DATASET ENTRIES Block Start

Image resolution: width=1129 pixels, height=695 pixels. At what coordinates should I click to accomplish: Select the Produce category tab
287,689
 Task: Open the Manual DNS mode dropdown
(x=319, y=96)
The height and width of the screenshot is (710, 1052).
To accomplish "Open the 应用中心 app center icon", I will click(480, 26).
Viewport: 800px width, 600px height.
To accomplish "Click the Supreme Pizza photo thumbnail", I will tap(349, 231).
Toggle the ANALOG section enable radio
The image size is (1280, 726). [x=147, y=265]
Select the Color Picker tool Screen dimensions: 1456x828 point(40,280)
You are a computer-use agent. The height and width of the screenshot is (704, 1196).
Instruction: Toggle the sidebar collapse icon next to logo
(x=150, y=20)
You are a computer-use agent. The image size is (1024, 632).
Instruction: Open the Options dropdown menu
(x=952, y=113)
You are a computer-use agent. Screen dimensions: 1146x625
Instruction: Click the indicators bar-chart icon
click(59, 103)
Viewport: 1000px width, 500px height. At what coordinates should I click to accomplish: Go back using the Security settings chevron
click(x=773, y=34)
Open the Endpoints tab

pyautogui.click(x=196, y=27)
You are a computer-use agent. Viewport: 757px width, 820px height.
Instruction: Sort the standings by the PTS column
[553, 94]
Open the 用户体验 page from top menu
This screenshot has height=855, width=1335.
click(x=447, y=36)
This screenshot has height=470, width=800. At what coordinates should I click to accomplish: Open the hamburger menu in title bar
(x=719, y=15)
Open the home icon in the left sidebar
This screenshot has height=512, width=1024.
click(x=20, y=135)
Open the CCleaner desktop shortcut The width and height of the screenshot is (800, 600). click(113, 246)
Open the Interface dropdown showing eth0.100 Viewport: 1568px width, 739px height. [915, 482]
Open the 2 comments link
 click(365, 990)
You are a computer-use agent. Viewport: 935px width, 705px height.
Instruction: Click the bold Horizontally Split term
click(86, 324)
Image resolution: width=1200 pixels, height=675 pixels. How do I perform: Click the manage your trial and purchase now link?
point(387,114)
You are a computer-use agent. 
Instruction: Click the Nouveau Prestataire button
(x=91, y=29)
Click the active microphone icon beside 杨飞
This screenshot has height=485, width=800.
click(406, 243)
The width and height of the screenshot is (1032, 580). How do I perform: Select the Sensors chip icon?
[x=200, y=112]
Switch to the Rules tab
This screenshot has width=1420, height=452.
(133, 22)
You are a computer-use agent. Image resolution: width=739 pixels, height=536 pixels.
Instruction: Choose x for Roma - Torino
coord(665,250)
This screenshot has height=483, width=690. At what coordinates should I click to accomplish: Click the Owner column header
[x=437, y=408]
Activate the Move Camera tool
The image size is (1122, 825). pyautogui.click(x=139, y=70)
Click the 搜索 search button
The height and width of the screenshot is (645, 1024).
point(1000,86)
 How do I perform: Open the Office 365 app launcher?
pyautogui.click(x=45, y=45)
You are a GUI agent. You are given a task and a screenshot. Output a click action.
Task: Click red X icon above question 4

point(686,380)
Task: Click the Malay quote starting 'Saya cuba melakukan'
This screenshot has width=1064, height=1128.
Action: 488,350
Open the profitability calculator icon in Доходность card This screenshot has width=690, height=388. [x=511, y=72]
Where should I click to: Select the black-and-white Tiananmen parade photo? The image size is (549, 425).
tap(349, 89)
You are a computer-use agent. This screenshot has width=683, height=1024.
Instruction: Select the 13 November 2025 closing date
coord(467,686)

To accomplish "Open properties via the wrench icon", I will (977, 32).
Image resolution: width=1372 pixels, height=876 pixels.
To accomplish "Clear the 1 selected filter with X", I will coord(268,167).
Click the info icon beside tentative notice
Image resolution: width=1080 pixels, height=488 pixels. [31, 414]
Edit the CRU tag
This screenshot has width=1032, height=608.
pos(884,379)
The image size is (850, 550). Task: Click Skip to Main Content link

DATASET ENTRIES Block End

**WORK TO COMPLETE**.
The answer should be all the entries, restated with no word changed.

**EXERCISE RESPONSE**.
Image resolution: width=1129 pixels, height=695 pixels. At what coordinates should I click to accomplish: Select the Produce category tab
287,689
 Task: Open the Manual DNS mode dropdown
(x=319, y=96)
The height and width of the screenshot is (710, 1052).
To accomplish "Open the 应用中心 app center icon", I will click(480, 26).
Viewport: 800px width, 600px height.
To accomplish "Click the Supreme Pizza photo thumbnail", I will tap(349, 231).
Toggle the ANALOG section enable radio
The image size is (1280, 726). [x=147, y=265]
Select the Color Picker tool Screen dimensions: 1456x828 point(40,280)
You are a computer-use agent. The height and width of the screenshot is (704, 1196).
Instruction: Toggle the sidebar collapse icon next to logo
(x=150, y=20)
You are a computer-use agent. The image size is (1024, 632).
Instruction: Open the Options dropdown menu
(x=952, y=113)
You are a computer-use agent. Screen dimensions: 1146x625
Instruction: Click the indicators bar-chart icon
click(59, 103)
Viewport: 1000px width, 500px height. At what coordinates should I click to accomplish: Go back using the Security settings chevron
click(x=773, y=34)
Open the Endpoints tab

pyautogui.click(x=196, y=27)
You are a computer-use agent. Viewport: 757px width, 820px height.
Instruction: Sort the standings by the PTS column
[553, 94]
Open the 用户体验 page from top menu
This screenshot has height=855, width=1335.
click(x=447, y=36)
This screenshot has height=470, width=800. At what coordinates should I click to accomplish: Open the hamburger menu in title bar
(x=719, y=15)
Open the home icon in the left sidebar
This screenshot has height=512, width=1024.
click(x=20, y=135)
Open the CCleaner desktop shortcut The width and height of the screenshot is (800, 600). click(113, 246)
Open the Interface dropdown showing eth0.100 Viewport: 1568px width, 739px height. [915, 482]
Open the 2 comments link
 click(365, 990)
You are a computer-use agent. Viewport: 935px width, 705px height.
Instruction: Click the bold Horizontally Split term
click(86, 324)
Image resolution: width=1200 pixels, height=675 pixels. How do I perform: Click the manage your trial and purchase now link?
point(387,114)
You are a computer-use agent. 
Instruction: Click the Nouveau Prestataire button
(x=91, y=29)
Click the active microphone icon beside 杨飞
This screenshot has height=485, width=800.
click(406, 243)
The width and height of the screenshot is (1032, 580). How do I perform: Select the Sensors chip icon?
[x=200, y=112]
Switch to the Rules tab
This screenshot has width=1420, height=452.
(133, 22)
You are a computer-use agent. Image resolution: width=739 pixels, height=536 pixels.
Instruction: Choose x for Roma - Torino
coord(665,250)
This screenshot has height=483, width=690. At what coordinates should I click to accomplish: Click the Owner column header
[x=437, y=408]
Activate the Move Camera tool
The image size is (1122, 825). pyautogui.click(x=139, y=70)
Click the 搜索 search button
The height and width of the screenshot is (645, 1024).
point(1000,86)
 How do I perform: Open the Office 365 app launcher?
pyautogui.click(x=45, y=45)
You are a GUI agent. You are given a task and a screenshot. Output a click action.
Task: Click red X icon above question 4

point(686,380)
Task: Click the Malay quote starting 'Saya cuba melakukan'
This screenshot has width=1064, height=1128.
Action: 488,350
Open the profitability calculator icon in Доходность card This screenshot has width=690, height=388. [x=511, y=72]
Where should I click to: Select the black-and-white Tiananmen parade photo? The image size is (549, 425).
tap(349, 89)
You are a computer-use agent. This screenshot has width=683, height=1024.
Instruction: Select the 13 November 2025 closing date
coord(467,686)

To accomplish "Open properties via the wrench icon", I will (977, 32).
Image resolution: width=1372 pixels, height=876 pixels.
To accomplish "Clear the 1 selected filter with X", I will coord(268,167).
Click the info icon beside tentative notice
Image resolution: width=1080 pixels, height=488 pixels. [31, 414]
Edit the CRU tag
This screenshot has width=1032, height=608.
pos(884,379)
The image size is (850, 550). Task: Click Skip to Main Content link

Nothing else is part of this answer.